Croker Sack

"Democracy is the theory that the common people know what they want, and deserve to get it good and hard." — Henry Louis Mencken (1880-1956)

Monday, November 28, 2005

Wal-Mart: Jekyll and Hyde?

Is the world's biggest retail business suffering from some sort of Jekyll and Hyde syndrome, or does it just depend on one's point of view?

Here is an article from The Seattle Times that is generally critical and here is one from the Washington Post that is generally laudatory.

The facts don't seem so different, but the opinions formed based on those facts could hardly be more different.

One's prejudices really do matter sometimes. Take this part from the critical article for example:

Indeed, a Business Week analysis shows Costco's average hourly wage is $15.97, far above the Wal-Mart (Sam's Club) $11.52 figure (even excluding the 25 percent of Wal-Mart workers who are low-paid part-timers). The yearly employer contributions to health care — Costco, $5,735; Wal-Mart, $3,500. Of Costco employees, 82 percent are covered by the health plan; Wal-Mart, 47 percent. Employee turnover at Wal-Mart is three times higher than Costco's.

And then comes the clincher, suggesting the low-road approach may not be so clever after all: Costco's profit per employee is $13,647; Wal-Mart's, $11,039.

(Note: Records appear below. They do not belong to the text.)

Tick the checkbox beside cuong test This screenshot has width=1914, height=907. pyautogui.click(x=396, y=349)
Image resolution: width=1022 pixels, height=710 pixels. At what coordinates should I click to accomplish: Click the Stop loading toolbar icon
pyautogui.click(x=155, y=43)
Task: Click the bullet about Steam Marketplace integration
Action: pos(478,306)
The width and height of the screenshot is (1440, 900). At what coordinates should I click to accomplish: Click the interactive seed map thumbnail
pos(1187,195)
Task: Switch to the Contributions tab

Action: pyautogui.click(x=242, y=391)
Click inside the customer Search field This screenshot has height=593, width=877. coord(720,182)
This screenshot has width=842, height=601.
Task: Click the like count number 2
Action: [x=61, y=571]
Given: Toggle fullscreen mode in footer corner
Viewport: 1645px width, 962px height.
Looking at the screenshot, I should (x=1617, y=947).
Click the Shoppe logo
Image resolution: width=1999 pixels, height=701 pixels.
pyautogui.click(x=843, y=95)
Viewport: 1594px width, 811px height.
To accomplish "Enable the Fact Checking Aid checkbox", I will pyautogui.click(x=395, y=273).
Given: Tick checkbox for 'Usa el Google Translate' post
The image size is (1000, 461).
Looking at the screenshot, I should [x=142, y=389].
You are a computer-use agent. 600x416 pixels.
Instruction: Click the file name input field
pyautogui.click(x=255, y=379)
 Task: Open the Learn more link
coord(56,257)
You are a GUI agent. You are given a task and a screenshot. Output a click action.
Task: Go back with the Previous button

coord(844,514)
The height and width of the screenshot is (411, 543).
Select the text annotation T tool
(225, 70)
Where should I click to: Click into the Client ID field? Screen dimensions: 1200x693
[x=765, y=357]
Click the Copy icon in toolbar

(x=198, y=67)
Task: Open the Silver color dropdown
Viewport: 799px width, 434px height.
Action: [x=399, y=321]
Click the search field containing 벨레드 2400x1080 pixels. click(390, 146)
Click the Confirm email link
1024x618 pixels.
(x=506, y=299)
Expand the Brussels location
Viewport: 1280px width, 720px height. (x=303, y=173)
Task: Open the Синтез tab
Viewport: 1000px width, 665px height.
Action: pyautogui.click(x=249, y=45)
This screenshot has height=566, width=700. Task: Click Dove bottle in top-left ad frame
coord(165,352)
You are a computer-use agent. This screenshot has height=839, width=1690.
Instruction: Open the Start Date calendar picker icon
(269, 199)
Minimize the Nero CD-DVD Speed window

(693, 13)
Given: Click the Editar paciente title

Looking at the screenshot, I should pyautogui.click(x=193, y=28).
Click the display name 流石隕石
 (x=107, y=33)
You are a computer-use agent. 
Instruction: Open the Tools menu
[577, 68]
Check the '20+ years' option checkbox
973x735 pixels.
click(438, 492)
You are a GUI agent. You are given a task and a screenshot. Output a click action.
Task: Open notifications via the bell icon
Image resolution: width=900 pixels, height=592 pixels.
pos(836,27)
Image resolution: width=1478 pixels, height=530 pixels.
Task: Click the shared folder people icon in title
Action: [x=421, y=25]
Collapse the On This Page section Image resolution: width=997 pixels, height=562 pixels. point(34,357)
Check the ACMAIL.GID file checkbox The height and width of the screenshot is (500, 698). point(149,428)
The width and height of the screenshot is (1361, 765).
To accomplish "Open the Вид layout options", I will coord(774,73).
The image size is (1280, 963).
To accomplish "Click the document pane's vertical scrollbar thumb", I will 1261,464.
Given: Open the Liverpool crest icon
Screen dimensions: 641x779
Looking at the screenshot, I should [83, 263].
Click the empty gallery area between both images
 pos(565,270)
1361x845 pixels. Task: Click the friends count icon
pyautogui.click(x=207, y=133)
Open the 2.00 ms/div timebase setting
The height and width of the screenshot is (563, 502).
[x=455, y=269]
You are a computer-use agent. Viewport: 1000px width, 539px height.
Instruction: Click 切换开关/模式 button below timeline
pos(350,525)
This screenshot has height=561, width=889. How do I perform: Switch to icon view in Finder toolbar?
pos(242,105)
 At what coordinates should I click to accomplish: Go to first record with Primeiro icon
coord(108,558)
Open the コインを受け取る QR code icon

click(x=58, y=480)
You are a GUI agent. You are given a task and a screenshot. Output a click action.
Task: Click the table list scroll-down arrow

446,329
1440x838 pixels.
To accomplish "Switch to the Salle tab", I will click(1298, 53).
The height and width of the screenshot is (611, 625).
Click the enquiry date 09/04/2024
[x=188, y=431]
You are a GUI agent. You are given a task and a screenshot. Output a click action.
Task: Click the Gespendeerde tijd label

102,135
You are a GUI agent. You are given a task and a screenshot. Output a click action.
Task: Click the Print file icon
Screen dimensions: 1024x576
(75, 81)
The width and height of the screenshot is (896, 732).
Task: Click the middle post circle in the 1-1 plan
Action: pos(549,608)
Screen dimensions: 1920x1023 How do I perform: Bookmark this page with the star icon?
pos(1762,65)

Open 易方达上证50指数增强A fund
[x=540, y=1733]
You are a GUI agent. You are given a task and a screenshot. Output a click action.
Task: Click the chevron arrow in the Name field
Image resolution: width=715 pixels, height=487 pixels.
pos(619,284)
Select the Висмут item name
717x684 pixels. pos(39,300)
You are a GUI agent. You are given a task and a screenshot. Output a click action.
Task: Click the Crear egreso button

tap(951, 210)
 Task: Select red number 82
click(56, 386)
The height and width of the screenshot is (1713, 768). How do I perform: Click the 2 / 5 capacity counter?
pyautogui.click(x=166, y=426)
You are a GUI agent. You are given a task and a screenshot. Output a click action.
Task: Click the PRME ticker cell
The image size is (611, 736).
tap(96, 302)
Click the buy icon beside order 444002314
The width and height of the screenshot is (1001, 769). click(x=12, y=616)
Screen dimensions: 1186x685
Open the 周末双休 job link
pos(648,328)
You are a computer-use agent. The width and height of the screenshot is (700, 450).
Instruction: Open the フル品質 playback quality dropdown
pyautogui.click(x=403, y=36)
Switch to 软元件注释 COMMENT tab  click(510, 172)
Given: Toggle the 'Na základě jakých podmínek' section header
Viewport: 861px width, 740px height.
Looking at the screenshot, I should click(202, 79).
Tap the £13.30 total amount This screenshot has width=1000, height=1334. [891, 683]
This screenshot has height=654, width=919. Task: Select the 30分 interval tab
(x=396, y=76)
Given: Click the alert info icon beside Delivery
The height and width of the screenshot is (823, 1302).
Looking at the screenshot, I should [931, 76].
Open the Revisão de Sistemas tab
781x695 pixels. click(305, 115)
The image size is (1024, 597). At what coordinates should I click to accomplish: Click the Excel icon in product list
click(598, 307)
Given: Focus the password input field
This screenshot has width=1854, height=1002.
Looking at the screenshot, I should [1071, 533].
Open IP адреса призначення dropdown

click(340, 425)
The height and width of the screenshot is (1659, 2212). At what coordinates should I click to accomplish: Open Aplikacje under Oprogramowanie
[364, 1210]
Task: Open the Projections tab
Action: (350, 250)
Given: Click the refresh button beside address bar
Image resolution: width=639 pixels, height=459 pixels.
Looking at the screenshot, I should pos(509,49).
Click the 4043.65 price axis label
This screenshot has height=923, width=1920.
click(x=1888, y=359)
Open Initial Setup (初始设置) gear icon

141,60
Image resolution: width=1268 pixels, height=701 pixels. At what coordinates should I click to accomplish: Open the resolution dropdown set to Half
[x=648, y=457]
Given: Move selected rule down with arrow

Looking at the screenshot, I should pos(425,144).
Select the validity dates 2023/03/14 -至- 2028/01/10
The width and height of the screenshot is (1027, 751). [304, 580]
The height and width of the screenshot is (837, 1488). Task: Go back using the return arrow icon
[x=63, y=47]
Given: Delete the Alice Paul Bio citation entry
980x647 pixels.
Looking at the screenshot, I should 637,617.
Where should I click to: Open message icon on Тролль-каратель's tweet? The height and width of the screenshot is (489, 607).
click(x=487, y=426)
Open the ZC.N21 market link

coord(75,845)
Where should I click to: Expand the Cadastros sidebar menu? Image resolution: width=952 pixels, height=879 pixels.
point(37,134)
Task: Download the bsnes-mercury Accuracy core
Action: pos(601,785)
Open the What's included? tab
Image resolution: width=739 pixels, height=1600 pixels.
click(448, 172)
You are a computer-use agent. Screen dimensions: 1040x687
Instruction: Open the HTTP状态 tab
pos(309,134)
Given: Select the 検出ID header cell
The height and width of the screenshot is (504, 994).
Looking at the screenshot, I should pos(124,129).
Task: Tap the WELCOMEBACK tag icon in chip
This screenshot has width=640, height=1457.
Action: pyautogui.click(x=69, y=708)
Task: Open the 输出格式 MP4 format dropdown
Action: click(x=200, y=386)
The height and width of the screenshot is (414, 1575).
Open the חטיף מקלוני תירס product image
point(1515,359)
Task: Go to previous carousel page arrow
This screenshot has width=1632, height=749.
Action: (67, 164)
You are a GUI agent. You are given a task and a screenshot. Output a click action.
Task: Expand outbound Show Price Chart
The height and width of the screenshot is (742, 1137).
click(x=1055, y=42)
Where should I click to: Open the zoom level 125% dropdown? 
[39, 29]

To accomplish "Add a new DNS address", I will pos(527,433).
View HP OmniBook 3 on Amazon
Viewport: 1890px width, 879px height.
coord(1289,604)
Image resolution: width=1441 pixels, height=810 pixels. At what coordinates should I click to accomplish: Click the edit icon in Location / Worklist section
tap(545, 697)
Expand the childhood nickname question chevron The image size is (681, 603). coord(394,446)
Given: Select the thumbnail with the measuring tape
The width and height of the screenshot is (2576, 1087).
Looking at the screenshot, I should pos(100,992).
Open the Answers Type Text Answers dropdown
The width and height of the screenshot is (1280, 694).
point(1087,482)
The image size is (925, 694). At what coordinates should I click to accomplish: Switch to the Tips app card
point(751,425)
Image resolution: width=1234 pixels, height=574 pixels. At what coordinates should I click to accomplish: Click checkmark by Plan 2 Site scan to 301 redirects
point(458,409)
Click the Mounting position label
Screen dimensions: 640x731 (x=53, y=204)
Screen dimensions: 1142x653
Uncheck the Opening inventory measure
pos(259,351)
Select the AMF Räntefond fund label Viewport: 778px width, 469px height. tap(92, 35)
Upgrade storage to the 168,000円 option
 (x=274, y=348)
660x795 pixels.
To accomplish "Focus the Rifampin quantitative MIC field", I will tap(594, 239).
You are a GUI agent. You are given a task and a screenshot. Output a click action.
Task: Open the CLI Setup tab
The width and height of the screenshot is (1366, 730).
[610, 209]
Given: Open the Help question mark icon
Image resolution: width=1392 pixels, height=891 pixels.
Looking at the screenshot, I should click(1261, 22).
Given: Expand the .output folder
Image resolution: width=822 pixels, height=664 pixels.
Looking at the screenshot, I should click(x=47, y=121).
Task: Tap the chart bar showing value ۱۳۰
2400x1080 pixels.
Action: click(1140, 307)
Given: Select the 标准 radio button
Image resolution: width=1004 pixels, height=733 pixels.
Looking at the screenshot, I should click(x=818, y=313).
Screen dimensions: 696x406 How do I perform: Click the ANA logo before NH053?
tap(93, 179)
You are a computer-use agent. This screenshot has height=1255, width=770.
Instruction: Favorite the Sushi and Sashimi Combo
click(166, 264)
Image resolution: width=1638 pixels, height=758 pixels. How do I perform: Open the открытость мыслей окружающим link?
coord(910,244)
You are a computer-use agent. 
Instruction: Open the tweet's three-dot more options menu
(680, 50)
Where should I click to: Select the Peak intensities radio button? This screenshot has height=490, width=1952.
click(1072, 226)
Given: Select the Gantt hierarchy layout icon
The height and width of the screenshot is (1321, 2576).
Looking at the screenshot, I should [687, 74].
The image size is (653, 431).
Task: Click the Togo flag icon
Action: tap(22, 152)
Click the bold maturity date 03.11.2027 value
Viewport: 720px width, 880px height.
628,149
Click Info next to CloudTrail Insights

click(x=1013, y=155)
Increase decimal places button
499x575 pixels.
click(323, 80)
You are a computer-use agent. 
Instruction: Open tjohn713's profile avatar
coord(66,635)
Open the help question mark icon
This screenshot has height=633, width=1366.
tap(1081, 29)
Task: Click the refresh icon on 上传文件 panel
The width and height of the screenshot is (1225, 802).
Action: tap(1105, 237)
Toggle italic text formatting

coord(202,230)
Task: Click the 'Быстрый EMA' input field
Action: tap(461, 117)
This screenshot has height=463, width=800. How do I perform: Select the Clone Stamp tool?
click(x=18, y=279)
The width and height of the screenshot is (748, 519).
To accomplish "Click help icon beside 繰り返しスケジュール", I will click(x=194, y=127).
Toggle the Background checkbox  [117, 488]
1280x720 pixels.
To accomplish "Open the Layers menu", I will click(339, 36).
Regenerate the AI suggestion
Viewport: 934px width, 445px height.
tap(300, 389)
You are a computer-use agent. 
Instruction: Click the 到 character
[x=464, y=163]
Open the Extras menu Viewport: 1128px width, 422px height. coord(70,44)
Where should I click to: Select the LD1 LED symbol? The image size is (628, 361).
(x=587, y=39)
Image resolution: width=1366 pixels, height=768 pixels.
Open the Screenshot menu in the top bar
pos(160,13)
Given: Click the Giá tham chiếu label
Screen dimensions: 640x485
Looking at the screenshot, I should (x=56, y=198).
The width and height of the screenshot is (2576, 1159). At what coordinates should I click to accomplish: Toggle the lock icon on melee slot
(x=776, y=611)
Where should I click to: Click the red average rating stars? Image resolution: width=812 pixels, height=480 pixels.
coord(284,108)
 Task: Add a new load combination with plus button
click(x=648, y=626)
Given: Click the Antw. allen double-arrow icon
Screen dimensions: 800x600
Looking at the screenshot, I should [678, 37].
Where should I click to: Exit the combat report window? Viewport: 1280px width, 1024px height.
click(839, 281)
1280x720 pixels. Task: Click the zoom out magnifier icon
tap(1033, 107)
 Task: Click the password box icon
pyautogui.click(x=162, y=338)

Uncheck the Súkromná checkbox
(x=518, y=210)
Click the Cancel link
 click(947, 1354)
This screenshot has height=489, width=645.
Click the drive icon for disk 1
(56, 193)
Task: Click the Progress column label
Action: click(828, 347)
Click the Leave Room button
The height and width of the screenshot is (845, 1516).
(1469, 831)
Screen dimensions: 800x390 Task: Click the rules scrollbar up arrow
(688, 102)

Now, if one retail business promised low prices all the time, might its profit per employee be lower because of those low prices?

And, as pointed out by the laudatory article, the people who shop at Costco are not the same as those who shop at Wal-Mart:

Wal-Mart's critics allege that the retailer is bad for poor Americans. This claim is backward: As Jason Furman of New York University puts it, Wal-Mart is "a progressive success story." Furman advised John "Benedict Arnold" Kerry in the 2004 campaign and has never received any payment from Wal-Mart; he is no corporate apologist. But he points out that Wal-Mart's discounting on food alone boosts the welfare of American shoppers by at least $50 billion a year. The savings are possibly five times that much if you count all of Wal-Mart's products.

These gains are especially important to poor and moderate-income families. The average Wal-Mart customer earns $35,000 a year, compared with $50,000 at Target and $74,000 at Costco. Moreover, Wal-Mart's "every day low prices" make the biggest difference to the poor, since they spend a higher proportion of income on food and other basics. As a force for poverty relief, Wal-Mart's $200 billion-plus assistance to consumers may rival many federal programs. Those programs are better targeted at the needy, but they are dramatically smaller. Food stamps were worth $33 billion in 2005, and the earned-income tax credit was worth $40 billion.


Wal-Mart provides jobs on the lower rungs and greater purchasing power to those on the lower rungs. Can that be bad?

Perhaps, if you were a business owner who enjoyed a greater profit from sales to the customers who went to that new Wal-Mart to enjoy those lower prices. Or, if you are someone who doesn't want to see it happen to you, as your erstwhile customers go where their earnings buy the most.